The Village Recoleta (a cinema) and surrounding shops on my street at night.

So I fiiiiinally have an internet connection. I know that sounds typically American and whiney, but the truth is that, at least in La Recoleta (my neighborhood in BsAs and one of the wealthier areas of the city), many people have home computers and cable modems, and is it my fault I am a part of such a techie-mod generation? If I was staying in a village in the middle of nowhere, then I could deal, but seeing e-mail and Skype everywhere and being unable to communicate, make this blog, or even check the weather, was extremely frustrating. But some cash sacrifice and many an awkward conversation in Spanish has paid off and I am finally tuned in to all of you! Hopefully you will tune in too, and follow this blog, where I will be posting updates, photos, and videos of my life and adventures here in Argentina.

Oh, and wondering about the title? "Che" is Argentine vernacular for "hey!" or "hey you!", NOT the actual name of revolutionary (and heart throb) Ernesto "Che" Guevara.
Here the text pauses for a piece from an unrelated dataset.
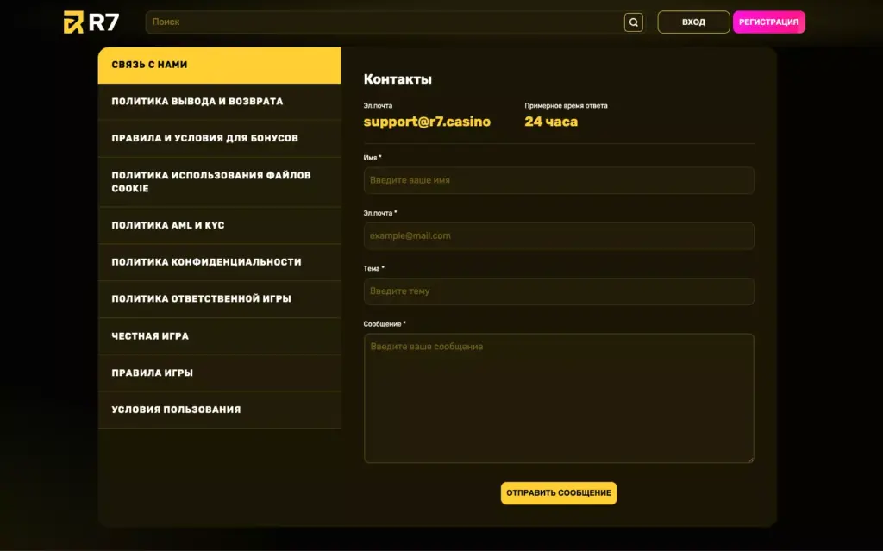Click the Введите тему subject field
This screenshot has width=883, height=551.
pyautogui.click(x=559, y=291)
He picked it up when he was traveling through South America because other countries' citizens knew the slang and applied it as a knickname to the young Argentine. If you wanna know more, read The Motorcycle Diaries. Oh!-and the gentlemanly technician who set up my router for me, Ignacio, just happens to be his cousin (no joke), and that charming face runs in the family if I may say so myself...

More to come, pronto!!! Ciao...Besos (Kisses)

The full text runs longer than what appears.